The story of how I became a health nut is far from inspirational. I wasn’t a lazy or chubby kid that was bullied growing up.

I started playing tennis when I was 8 and, competing towards the age of 10. By grade 5, I was waking up every morning before 7:00 am to train before school. After school I would go to tennis practice, followed by me going to the gym to work with a trainer until 7 or 8 pm. I was young, little to no responsibilities other than eating my vegetables and finishing my math homework.

I was 15 when I got really interested in hitting the weights. I started reading, and devouring whatever articles Google would bring up on working out. I started spending more time in the gym from that point on and I was known as the “jacked kid” in my grade. The Encyclopedia of Modern Bodybuilding was my bible, Arnold Schwarzenegger was my god. Well, him and Andre Agassi. I wanted to be a pro tennis player, but still look as jacked as Arnie.

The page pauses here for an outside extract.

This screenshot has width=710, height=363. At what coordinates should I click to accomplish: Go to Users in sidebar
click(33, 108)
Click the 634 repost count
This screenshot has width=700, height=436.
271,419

By this time, I was skipping class to go to the gym to workout, and half of my locker was filled with protein powder so I would never be “catabolic”. Indeed, I religiously ended every day by chugging a protein shake, god forbid I starved my muscles while I slept.

It wasn’t until the end of university that I explored other approaches. I began delving more into nutrition and reading about different diets, turning myself into a human guinea pig of sorts. From the Anabolic Diet to keto, to The Rock’s eating plan–I tried them all. But it wasn’t until I started tracking calories and macros that I leaned out to levels I had never seen it before. And with this I became more interested in competing.

I accomplished my goal of getting on stage in my best condition. And I'm proud of what I accomplished. But I didn't expect the ups and downs that I would go through as a result of it.

For a couple of months after my show, I was messed up in the head and was in denial of having any eating disorder or body image issues. I went through several episodes of binging and extreme calorie cuts and massive amounts of cardio to try to undo the damage. I literally could not stop eating.

Many nights I would go to bed feeling like my stomach was about to burst, I would eat until I could not fill any more food in me. At times I would realize that I had spent over an hour going from cupboard to cupboard finding food.

I gained 20 pounds in two weeks and I felt horrible.
I felt depressed and at times hated my body. My work started to suffer, and so did my social life. I tried to find any excuse I could find not to acknowledge the fact that I probably have a body image or maybe even an eating disorder.

But once I did, I was determined to deal with it. I learned to follow my hunger cues and emotionally distanced myself from my weight. I learned what triggered my binges, and avoided them at all costs. Each night where I wouldn’t go to the fridge right before bed was considered a win. Slowly, my binges went from several times a week, to once a month, to once every three months.

That led me to where I am now–immersing myself in psychology and focusing on making people enjoy every aspect of the process.

But from everything I’ve learned in my journey, sometimes it's the journey that teaches you a lot about your destination.